■ **WORK TO COMPLETE**
Leave out the pictures, and quote exactly the lines running from the one with "This screenshot has width=1080, height=652." through the last line of the entries below.
******
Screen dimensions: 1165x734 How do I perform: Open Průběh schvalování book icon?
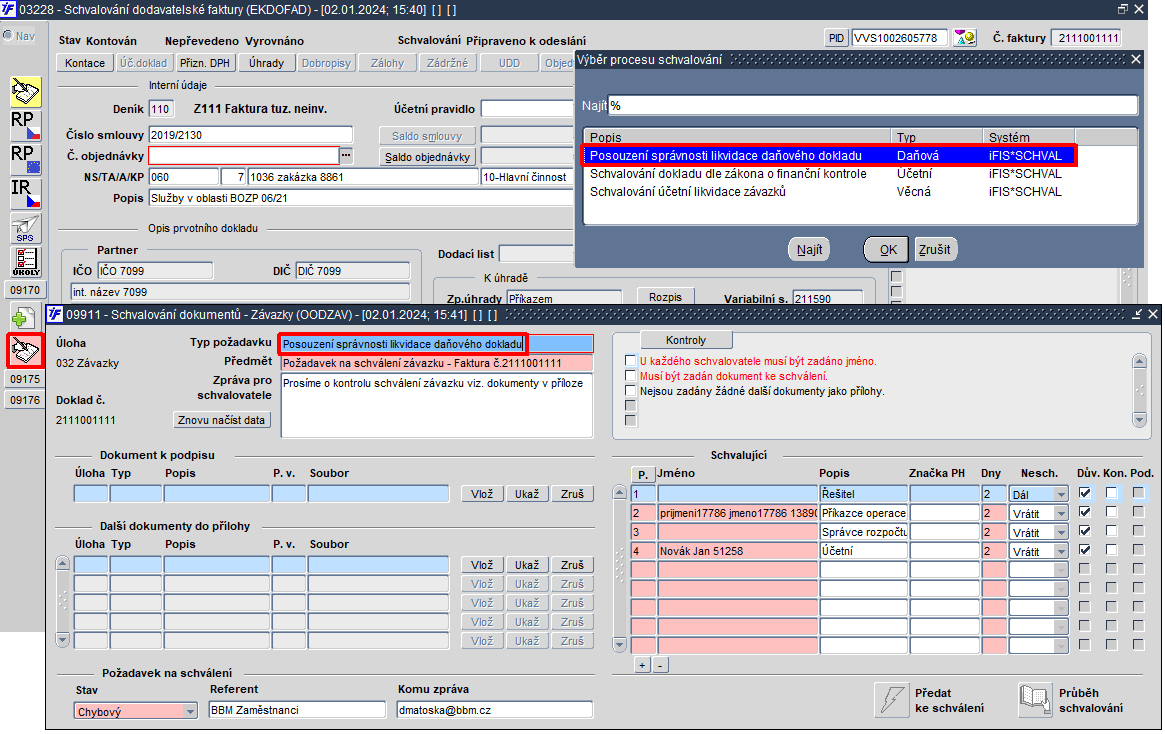pyautogui.click(x=1035, y=700)
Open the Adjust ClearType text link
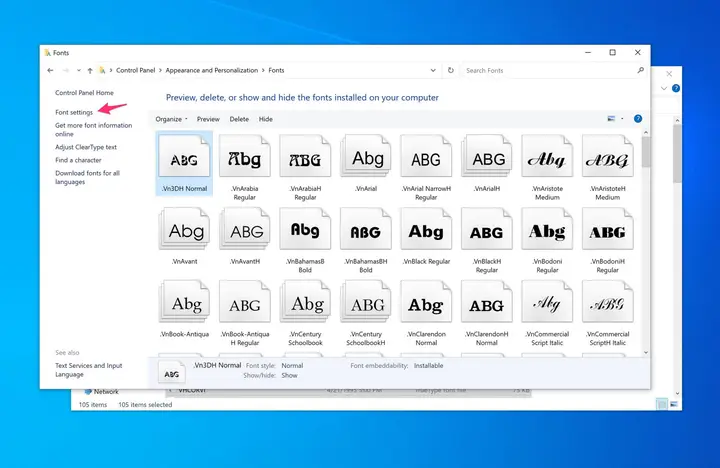 [x=86, y=147]
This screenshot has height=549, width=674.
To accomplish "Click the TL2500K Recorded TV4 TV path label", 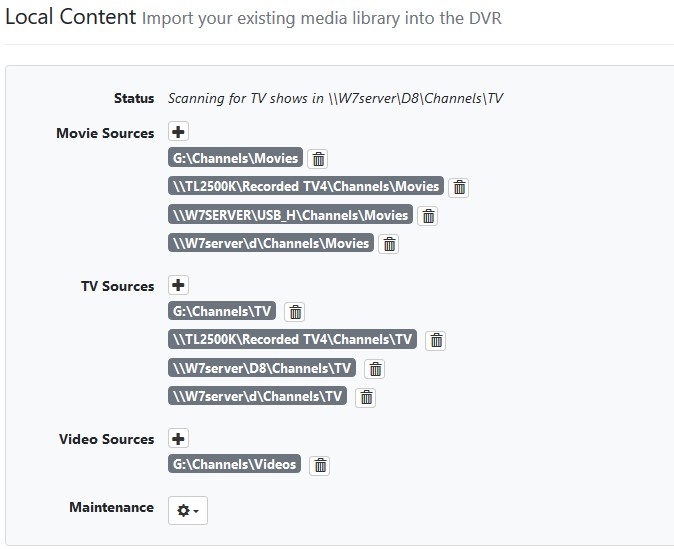I will (293, 340).
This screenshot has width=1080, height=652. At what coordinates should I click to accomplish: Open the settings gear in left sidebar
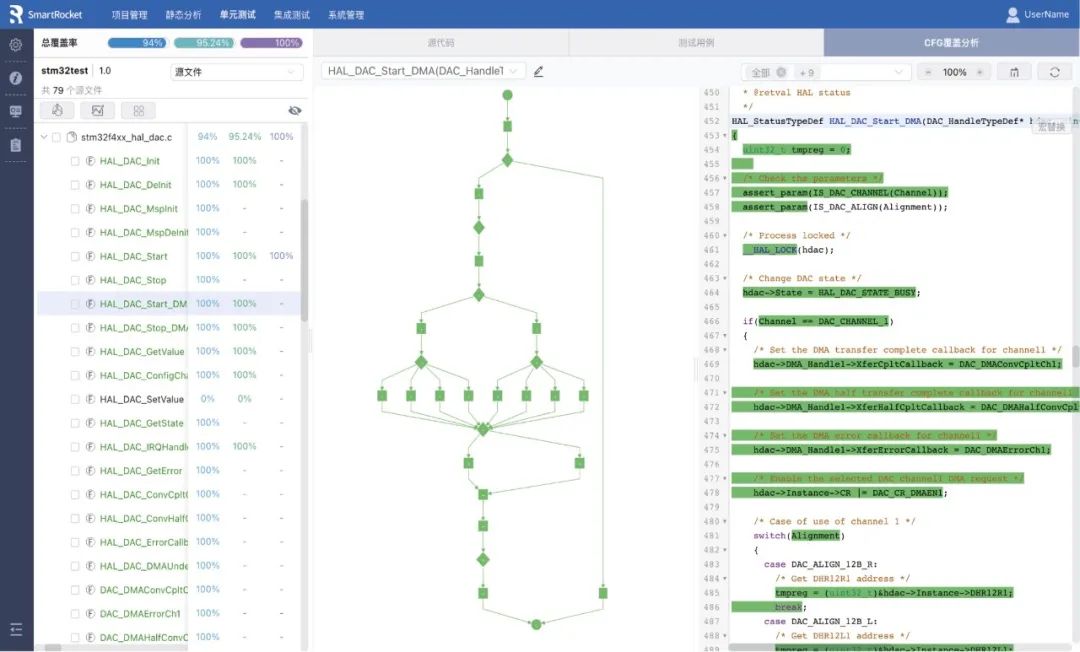coord(16,45)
******
■ **SOLVED EXERCISE**
This screenshot has width=1080, height=652. At what coordinates should I click to accomplish: Open the settings gear in left sidebar
coord(16,45)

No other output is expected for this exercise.